April 19: Pacifism

2:15pm

The Setting

We've had a bit of a bug problem (don't tell our summer subletters) in our apartment since shortly after moving in. We are not particularly dirty people. We even starting doing the dishes more often when we noticed that we were feeding a small family of cockroaches in addition to feeding ourselves. However, I never really had the heart to kill off the roaches, so they just kinda grew in number. We figured, even if we did try to kill them off, they would just hide out in one of the other apartments next-door and come back when the fumes were gone. Anyway, we have basically been tolerating the little bugs. I don't even think much about them until someone comes to visit and is repulsed by the sight of one little bug. Anyway...

The Metaphor

I started thinking about this really bad metaphor of how bugs are kinda like oppressed peoples (stay with me here). They pretty much have the right to live, and as long as they stay out of sight (or outdoors) they are tolerated. However, if they get in the way of the bigger stronger people, then their lives somehow become less important.
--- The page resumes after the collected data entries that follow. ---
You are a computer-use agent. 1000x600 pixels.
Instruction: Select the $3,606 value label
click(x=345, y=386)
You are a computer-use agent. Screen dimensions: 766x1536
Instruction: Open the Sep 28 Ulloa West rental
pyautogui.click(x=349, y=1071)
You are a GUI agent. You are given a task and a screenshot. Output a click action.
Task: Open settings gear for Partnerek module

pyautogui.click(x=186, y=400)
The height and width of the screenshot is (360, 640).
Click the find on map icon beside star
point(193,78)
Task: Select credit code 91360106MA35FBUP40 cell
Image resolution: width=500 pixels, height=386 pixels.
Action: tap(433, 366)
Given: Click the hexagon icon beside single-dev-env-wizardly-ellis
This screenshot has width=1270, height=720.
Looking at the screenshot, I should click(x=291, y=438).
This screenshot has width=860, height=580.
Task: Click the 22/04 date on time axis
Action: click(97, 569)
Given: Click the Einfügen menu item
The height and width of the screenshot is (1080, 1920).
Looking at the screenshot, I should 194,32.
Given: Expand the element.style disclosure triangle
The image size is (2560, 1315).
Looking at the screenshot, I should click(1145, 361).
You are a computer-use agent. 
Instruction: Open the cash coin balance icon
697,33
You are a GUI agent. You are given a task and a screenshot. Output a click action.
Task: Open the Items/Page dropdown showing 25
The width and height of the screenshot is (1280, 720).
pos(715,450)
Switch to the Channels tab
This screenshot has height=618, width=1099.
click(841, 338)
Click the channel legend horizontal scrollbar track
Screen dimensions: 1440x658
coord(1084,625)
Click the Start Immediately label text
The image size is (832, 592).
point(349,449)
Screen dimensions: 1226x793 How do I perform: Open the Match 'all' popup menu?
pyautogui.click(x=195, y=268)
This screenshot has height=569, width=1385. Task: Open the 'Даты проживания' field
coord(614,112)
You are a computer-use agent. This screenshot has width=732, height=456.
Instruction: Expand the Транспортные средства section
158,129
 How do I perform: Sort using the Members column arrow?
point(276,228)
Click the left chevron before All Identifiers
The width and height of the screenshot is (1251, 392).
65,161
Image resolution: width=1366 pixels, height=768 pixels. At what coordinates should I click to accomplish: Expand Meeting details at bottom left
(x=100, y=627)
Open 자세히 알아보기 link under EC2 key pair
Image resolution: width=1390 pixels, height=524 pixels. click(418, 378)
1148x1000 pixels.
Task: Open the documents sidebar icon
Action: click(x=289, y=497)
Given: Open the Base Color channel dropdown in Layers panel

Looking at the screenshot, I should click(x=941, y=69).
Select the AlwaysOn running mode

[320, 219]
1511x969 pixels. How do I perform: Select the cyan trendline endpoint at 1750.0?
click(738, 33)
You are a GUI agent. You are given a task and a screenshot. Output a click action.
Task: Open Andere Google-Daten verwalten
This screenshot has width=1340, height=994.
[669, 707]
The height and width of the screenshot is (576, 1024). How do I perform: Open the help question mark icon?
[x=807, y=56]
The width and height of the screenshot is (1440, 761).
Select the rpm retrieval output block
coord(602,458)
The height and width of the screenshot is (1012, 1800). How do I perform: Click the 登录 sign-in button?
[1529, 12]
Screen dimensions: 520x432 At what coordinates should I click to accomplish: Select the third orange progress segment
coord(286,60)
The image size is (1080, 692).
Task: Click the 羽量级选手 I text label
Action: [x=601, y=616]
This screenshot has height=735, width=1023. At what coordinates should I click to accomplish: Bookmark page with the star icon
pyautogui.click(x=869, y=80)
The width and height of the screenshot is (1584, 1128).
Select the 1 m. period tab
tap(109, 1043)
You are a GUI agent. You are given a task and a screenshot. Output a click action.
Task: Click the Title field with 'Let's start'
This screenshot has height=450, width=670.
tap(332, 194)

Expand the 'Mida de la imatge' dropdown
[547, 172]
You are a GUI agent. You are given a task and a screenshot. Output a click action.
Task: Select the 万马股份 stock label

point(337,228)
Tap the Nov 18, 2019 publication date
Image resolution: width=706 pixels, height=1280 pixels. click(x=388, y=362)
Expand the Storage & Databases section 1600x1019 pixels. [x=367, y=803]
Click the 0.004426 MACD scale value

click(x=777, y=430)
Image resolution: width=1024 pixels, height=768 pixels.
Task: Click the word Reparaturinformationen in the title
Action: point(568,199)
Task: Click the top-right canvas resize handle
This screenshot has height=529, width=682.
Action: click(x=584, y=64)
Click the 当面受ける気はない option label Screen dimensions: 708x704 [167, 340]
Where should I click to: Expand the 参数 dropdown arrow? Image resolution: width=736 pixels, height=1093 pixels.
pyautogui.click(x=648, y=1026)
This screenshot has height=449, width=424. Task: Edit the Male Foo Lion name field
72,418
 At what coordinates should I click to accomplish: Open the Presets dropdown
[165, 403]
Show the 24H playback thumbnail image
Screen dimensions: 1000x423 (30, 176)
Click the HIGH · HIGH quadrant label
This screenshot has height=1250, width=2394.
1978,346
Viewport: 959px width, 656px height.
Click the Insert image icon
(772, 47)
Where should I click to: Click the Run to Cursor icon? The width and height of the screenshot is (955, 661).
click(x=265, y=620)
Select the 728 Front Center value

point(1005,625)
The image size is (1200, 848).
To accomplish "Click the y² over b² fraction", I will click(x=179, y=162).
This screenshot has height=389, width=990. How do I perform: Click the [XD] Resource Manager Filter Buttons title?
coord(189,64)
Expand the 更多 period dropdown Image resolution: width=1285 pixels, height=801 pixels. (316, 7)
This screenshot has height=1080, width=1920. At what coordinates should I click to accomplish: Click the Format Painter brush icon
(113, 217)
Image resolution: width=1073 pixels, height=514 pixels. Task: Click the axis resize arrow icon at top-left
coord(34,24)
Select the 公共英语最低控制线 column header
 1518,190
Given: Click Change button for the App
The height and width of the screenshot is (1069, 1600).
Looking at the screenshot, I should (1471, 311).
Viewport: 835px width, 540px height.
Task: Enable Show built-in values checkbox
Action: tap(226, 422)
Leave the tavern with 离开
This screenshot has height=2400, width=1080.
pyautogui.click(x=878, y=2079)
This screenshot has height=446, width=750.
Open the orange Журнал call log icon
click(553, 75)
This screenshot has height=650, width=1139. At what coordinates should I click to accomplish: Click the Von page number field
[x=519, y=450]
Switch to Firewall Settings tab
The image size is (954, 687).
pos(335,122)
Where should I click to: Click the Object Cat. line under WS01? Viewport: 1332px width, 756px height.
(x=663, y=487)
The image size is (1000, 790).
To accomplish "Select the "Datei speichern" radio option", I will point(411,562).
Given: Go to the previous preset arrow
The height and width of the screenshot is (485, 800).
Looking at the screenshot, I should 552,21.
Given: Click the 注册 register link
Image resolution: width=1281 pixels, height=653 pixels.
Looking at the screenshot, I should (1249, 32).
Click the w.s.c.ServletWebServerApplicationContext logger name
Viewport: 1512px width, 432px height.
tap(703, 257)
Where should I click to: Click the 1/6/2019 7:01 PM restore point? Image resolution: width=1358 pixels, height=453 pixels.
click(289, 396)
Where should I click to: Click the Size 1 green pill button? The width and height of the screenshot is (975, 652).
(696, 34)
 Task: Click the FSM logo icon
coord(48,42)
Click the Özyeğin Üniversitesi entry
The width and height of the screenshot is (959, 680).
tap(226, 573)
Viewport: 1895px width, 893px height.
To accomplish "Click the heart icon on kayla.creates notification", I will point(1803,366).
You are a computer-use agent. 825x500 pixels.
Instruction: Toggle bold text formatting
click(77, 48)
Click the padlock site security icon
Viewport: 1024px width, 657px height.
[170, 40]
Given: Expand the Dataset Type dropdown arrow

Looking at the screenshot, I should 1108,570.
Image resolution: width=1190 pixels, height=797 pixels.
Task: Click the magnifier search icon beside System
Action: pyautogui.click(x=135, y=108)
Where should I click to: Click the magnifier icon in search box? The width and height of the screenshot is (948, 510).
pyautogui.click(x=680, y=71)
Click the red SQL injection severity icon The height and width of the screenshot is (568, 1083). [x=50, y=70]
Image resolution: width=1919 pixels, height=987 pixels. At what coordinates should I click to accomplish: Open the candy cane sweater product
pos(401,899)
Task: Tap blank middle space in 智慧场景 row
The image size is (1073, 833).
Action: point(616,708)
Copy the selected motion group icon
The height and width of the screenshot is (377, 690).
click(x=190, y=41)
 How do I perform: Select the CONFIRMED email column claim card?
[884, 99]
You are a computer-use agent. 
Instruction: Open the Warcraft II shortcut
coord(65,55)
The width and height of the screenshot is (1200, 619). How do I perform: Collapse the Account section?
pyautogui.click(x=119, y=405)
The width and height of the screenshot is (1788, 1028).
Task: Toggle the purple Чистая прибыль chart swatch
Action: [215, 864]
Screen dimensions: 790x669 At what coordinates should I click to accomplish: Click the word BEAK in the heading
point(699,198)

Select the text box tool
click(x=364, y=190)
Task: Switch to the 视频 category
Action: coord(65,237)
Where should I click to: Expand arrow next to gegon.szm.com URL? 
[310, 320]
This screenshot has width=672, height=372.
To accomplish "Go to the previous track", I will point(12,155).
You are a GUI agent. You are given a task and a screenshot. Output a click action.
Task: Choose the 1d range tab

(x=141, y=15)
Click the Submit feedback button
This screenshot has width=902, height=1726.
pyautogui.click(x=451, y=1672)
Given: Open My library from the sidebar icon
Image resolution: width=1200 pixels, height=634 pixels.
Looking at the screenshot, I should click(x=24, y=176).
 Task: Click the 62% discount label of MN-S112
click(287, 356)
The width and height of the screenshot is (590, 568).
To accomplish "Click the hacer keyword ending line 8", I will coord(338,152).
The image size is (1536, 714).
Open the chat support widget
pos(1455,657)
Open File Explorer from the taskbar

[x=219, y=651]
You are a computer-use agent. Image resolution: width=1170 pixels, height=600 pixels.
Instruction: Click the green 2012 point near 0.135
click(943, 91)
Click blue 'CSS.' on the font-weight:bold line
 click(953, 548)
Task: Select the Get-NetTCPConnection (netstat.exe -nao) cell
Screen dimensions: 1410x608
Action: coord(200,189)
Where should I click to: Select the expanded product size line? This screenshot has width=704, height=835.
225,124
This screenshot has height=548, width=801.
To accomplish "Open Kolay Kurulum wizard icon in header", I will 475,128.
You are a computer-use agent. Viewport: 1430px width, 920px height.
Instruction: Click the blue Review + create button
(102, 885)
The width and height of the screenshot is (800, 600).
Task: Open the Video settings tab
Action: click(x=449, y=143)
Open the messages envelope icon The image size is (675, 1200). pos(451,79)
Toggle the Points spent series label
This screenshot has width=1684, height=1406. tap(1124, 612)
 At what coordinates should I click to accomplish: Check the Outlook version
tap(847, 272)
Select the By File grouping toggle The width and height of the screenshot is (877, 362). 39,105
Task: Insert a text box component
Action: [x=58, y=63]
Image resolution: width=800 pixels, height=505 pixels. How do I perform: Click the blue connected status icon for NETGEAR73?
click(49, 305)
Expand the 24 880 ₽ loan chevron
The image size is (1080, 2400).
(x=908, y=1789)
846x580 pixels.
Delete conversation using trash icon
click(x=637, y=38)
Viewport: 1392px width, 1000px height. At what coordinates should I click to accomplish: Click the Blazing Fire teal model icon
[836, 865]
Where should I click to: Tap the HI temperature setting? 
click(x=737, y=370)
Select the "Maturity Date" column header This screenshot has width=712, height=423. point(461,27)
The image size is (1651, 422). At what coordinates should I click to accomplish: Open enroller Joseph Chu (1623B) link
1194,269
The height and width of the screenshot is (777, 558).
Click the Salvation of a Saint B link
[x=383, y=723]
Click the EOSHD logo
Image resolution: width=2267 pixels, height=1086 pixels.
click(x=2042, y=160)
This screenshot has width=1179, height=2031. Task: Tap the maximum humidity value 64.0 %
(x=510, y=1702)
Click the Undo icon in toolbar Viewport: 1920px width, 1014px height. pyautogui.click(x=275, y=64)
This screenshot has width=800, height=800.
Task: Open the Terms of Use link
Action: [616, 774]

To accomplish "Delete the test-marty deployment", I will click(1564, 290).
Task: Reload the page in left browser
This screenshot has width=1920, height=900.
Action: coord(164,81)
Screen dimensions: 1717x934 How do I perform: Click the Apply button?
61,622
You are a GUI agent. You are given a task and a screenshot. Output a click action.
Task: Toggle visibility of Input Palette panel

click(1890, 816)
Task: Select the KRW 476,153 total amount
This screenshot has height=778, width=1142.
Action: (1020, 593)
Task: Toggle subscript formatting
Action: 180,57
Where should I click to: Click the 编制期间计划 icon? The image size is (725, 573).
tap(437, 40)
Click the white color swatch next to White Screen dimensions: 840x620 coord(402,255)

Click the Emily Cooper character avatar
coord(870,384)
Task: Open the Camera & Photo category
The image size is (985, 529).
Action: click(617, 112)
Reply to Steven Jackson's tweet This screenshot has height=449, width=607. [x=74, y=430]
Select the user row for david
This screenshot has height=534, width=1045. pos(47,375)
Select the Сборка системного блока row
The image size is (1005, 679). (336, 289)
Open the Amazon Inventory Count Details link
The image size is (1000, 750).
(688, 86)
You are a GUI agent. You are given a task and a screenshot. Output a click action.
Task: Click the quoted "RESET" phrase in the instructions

Being a vegetarian, tree-hugger, and eternal pacifist, I can't bring myself to even kill bugs, generally. It just seems wrong to take the life of some little creature that didn't really do anything wrong, aside from live in your cupboard where it's not wanted. I squished one once just to see if I could handle it, but the crunching noise made me kinda sick. Sometimes I would wash them down the sink in the morning if I found them crawling on the dishes. However, I was really only saving myself from the sound of death, when in reality I was subjecting the roaches to a slower, more pitiful death.

Is this going anywhere?

The Kill

Finally, last night, Gene went out and bought some weapons for battle. A big spray can (which he used up in a couple minutes) and a bunch of roach motels. It wasn't long before the kitchen floor was full of roaches (okay, there are not tons, but...) writhing in pain. This chemical evidentially screws up their nervous system and suffocates them after ten minutes or so (or so it seemed from watching them). In a way I was repulsed at our kitchen full of death. But at the same time, I was glad that the bugs would be gone. I was just glad that the blood was not on my hands.

The Revelation

And suddenly I had a revelation (yes). The pacifists of the world are really just fooling themselves. They walk around in their fantasy world and talk of superior moral standards and whatnot. But the reality is that they benefit (gladly) from the death and destruction others.

Example: Japan, or its inhabitants, have claimed a rather strict pacifism ever since their defeat in WWII. They are against nuclear weapons (Hiroshima/Nagasaki) and forbid the use of their sizable armed forces in overseas conflicts (though the latter rule was imposed by the Allied forces after WWII). At their universities, students complain about the US dominance in the Gulf and other places as being imperialist, violent, and unnecessary. However, they are indirectly benefitting from the brutal barbarism of other nations. Japan needs oil and rubber and world stability as much as anyone.

The Conclusion

And so I realized that I am just as pathetic as Japan and other fake pacifists. There is something to be said for the idea of pacifism, but in practice, it doesn't work. Unfortunately, the bugs, weeds, and Iraqs of the world just happen to be in the wrong place at the wrong time. No matter how many pacifists there are in the world, there is always going to be one barbarian to do the dirty work for them. Thanks Gene.